Look through the entries below and extract exactly the lines from the one containing "Centres de formation (242, 2279)" through the one containing "Home (470, 723)", ends included.

Source data:
=-=-=

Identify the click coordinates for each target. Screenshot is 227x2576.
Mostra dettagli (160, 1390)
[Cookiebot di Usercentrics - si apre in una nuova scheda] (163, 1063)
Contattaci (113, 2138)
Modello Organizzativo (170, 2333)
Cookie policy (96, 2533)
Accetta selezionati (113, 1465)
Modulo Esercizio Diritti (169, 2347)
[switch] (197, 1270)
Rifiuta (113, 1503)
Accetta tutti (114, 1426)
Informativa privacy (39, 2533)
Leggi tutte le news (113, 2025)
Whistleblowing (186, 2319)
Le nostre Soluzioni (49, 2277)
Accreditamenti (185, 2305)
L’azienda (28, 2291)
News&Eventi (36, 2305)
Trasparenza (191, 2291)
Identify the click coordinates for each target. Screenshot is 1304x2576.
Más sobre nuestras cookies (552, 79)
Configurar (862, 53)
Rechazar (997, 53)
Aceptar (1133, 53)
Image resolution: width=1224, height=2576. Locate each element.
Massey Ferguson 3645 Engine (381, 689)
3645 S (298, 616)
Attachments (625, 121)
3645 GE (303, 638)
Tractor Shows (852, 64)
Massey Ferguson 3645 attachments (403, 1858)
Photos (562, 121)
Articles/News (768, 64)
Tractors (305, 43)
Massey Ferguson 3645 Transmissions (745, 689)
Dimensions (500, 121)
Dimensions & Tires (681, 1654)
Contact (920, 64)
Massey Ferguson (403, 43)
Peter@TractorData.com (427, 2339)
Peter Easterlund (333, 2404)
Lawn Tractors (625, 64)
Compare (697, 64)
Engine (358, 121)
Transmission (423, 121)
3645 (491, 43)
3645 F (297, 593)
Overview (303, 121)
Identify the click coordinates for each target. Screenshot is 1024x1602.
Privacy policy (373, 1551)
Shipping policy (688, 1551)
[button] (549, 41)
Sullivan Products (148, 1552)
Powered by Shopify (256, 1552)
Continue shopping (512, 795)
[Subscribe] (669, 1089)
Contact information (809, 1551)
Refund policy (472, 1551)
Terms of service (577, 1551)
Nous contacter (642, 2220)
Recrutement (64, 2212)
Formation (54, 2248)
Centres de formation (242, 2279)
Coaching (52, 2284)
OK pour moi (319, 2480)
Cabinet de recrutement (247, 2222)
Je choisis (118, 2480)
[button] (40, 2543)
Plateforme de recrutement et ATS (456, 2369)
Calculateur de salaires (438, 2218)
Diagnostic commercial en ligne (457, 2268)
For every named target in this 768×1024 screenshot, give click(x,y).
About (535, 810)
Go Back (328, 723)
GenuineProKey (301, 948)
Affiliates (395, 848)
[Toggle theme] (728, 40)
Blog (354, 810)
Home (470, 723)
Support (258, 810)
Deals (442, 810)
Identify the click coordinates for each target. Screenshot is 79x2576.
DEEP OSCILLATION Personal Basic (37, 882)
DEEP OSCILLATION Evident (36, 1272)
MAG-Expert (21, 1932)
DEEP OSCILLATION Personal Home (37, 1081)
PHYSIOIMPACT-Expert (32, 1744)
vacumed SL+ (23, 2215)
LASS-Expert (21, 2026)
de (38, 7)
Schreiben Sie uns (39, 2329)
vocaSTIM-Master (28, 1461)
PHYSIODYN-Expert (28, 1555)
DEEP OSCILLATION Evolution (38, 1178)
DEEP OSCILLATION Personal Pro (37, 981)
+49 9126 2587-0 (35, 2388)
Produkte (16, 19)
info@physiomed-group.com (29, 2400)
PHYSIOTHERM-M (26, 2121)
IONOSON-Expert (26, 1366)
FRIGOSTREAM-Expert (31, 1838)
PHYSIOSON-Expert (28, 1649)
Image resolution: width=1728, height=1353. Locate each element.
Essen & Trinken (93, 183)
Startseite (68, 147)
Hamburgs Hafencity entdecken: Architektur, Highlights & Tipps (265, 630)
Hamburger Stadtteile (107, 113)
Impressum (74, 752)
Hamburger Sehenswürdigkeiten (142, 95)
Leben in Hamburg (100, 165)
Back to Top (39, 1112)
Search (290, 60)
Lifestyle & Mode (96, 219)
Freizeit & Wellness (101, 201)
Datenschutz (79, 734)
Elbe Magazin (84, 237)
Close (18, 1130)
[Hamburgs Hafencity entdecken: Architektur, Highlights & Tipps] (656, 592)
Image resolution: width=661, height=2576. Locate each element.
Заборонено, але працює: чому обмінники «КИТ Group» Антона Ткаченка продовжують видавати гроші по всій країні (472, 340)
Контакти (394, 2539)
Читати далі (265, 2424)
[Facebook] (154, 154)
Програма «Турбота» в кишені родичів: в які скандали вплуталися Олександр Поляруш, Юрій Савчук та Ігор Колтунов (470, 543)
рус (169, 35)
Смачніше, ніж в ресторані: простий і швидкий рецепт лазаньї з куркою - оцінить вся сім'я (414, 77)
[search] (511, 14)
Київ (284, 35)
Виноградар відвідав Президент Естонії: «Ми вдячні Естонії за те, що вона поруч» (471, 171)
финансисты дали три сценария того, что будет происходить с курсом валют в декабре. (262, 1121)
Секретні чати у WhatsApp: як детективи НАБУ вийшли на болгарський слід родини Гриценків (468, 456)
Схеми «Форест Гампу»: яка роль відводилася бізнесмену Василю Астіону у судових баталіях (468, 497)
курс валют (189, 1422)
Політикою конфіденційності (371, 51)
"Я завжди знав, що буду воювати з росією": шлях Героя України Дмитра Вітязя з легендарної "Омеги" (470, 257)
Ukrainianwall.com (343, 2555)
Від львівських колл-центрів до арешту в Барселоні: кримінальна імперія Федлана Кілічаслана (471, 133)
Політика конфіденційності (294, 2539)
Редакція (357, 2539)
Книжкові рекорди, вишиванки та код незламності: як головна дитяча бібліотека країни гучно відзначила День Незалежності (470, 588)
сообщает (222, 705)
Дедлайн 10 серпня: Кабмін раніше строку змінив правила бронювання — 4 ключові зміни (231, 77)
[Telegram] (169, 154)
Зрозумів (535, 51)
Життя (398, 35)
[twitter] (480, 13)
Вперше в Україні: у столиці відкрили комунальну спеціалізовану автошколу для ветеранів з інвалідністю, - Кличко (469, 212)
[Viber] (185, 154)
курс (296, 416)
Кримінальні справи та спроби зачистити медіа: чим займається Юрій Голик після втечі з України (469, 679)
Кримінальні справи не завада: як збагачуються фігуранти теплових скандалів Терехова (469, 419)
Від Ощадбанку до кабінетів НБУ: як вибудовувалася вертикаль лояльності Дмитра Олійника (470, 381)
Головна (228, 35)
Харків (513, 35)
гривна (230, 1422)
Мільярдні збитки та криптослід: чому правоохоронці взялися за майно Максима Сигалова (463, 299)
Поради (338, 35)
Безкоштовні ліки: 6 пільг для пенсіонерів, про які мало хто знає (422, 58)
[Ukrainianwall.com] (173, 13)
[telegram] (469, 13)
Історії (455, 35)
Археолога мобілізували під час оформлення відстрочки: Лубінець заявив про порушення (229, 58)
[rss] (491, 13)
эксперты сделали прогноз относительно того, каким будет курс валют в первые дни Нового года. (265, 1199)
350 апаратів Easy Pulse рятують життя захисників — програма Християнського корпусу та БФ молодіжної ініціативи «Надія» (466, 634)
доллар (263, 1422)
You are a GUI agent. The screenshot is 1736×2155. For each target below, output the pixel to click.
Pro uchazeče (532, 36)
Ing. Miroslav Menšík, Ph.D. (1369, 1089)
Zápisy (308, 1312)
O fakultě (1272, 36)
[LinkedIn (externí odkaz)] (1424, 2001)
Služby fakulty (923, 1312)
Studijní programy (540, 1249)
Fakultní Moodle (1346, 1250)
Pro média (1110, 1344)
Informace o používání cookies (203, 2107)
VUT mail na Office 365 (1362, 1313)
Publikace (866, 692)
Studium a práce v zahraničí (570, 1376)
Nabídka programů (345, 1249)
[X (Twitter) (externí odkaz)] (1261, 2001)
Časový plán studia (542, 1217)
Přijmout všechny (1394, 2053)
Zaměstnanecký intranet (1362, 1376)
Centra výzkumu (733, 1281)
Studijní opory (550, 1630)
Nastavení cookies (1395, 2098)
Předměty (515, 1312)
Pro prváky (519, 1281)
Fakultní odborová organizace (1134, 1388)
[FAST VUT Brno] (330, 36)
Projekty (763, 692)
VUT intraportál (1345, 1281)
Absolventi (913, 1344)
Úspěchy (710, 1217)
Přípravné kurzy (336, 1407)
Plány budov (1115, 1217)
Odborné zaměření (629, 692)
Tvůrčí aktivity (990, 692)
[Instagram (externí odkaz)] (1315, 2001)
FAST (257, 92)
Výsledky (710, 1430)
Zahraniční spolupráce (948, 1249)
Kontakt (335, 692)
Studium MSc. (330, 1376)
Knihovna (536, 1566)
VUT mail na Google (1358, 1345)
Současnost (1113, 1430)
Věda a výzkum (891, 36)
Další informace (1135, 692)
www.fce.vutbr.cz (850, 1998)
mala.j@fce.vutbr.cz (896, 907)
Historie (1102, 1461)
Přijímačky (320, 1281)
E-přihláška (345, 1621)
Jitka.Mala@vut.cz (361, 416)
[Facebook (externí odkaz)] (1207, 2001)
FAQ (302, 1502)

=-=-=

=== SOLUTION ===
Centres de formation (242, 2279)
Coaching (52, 2284)
OK pour moi (319, 2480)
Cabinet de recrutement (247, 2222)
Je choisis (118, 2480)
[button] (40, 2543)
Plateforme de recrutement et ATS (456, 2369)
Calculateur de salaires (438, 2218)
Diagnostic commercial en ligne (457, 2268)
For every named target in this 768×1024 screenshot, give click(x,y).
About (535, 810)
Go Back (328, 723)
GenuineProKey (301, 948)
Affiliates (395, 848)
[Toggle theme] (728, 40)
Blog (354, 810)
Home (470, 723)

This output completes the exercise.